La nueva civilidad en construcción gritaba Patria o Muerte tras los atentados de La Coubre y modelaba de conjunto con el liderazgo político los resortes de una democracia de concepción y práctica plebiscitarias. La gente se sentía parte pues notaba su incidencia en el curso de los acontecimientos. El sujeto colectivo popular era el protagonista, el hacedor del cambio radical.
Por supuesto que este proceso no escapó a las complejidades. Las tensiones entre dos amigos por la asunción de opciones políticas antagónicas, el yo me quedo y tú te vas, los cismas familiares, el exilio interior de aquellos como el Sergio retratado por Desnoes y Titón y la frecuente rispidez del choque entre los propios revolucionarios dieron color a un año en el que la refundación nacional emergió de un terremoto. Las placas tectónicas de la Isla se movieron con la suficiente contundencia para que las réplicas nos persigan y nos acompañen, valgan las dos opciones, hasta hoy.

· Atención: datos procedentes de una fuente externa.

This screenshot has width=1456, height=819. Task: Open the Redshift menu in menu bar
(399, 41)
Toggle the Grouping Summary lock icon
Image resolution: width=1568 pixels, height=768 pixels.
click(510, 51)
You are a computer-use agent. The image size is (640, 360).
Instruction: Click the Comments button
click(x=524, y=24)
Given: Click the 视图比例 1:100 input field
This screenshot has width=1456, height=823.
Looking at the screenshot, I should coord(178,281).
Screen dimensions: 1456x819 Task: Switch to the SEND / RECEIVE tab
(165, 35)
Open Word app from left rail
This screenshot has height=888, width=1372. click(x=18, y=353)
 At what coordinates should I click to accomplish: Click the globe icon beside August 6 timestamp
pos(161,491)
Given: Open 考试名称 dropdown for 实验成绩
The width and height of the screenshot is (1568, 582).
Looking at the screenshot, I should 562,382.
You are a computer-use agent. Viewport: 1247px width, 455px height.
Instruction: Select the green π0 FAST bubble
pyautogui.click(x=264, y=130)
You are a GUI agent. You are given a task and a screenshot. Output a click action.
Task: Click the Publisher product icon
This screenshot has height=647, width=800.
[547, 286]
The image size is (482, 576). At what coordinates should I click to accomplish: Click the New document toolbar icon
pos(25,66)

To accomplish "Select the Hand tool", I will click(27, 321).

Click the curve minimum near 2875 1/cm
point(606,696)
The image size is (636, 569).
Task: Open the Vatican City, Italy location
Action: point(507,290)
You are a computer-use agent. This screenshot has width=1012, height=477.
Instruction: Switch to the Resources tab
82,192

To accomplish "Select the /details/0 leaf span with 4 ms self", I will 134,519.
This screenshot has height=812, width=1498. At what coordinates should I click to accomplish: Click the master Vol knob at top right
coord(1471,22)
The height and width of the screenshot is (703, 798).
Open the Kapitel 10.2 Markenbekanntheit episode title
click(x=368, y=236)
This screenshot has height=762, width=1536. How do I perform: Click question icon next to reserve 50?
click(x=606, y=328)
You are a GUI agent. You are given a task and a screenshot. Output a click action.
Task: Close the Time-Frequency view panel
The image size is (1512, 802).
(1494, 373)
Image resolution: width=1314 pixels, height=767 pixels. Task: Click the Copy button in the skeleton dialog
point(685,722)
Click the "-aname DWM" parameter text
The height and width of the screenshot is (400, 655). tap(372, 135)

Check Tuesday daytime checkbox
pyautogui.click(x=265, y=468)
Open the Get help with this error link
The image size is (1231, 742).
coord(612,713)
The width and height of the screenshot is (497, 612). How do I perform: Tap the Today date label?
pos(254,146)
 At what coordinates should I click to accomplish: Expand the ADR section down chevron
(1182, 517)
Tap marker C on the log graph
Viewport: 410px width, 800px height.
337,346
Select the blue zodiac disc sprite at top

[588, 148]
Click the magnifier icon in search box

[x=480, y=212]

Quizás ningún hecho resuma mejor que la Primera Declaración de La Habana la dimensión del cambio que vivió la mayor de las Antillas hace sesenta años. Más de un millón de hombres y mujeres se fundieron en una voz tronante que convertía en palabras el desafío ya consumado a través de los hechos. En la presencia de la efervescente multitud y en el discurso que esta aupó se condensa el sentido telúrico de un año que todavía nos convoca. Resuene pues como cierre de estos apuntes valorativos el verbo de un pueblo que, a través de la condena a las sombras de la opresión, proclamaba su voluntad de conquistar toda la justicia:
La Asamblea General Nacional del Pueblo de Cuba: condena el latifundio, fuente de miseria para el campesino y sistema de producción agrícola retrógrado e inhumano; condena los salarios de hambre y la explotación inicua del trabajo humano por bastardos y privilegiados intereses; condena el analfabetismo, la ausencia de maestros, de escuelas, de médicos y de hospitales; la falta de protección a la vejez que impera en los países de América; condena la discriminación del negro y del indio; condena la desigualdad y la explotación de la mujer; condena las oligarquías militares y políticas que mantienen a nuestros pueblos en la miseria, impiden su desarrollo democrático y el pleno ejercicio de su soberanía; condena las concesiones de los recursos naturales de nuestros países a los monopolios extranjeros como política entreguista y traidora al interés de los pueblos; condena a los gobiernos que desoyen el sentimiento de sus pueblos para acatar los mandatos de Washington; condena el engaño sistemático a los pueblos por órganos de divulgación que responden al interés de las oligarquías y a la política del imperialismo opresor; condena el monopolio de las noticias por agencias yankis, instrumentos de los trusts norteamericanos y agentes de Washington; condena las leyes represivas que impiden a los obreros, a los campesinos, a los estudiantes y los intelectuales, a las grandes mayorías de cada país, organizarse y luchar por sus reivindicaciones sociales y patrióticas; condena a los monopolios y empresas imperialistas que saquean continuamente nuestras riquezas, explotan a nuestros obreros y campesinos, desangran y mantienen en retraso nuestras economías, y someten la política de la América Latina a sus designios e intereses. La Asamblea General Nacional del Pueblo de Cuba condena, en fin, la explotación del hombre por el hombre, y la explotación de los países subdesarrollados por el capital financiero imperialista.[1]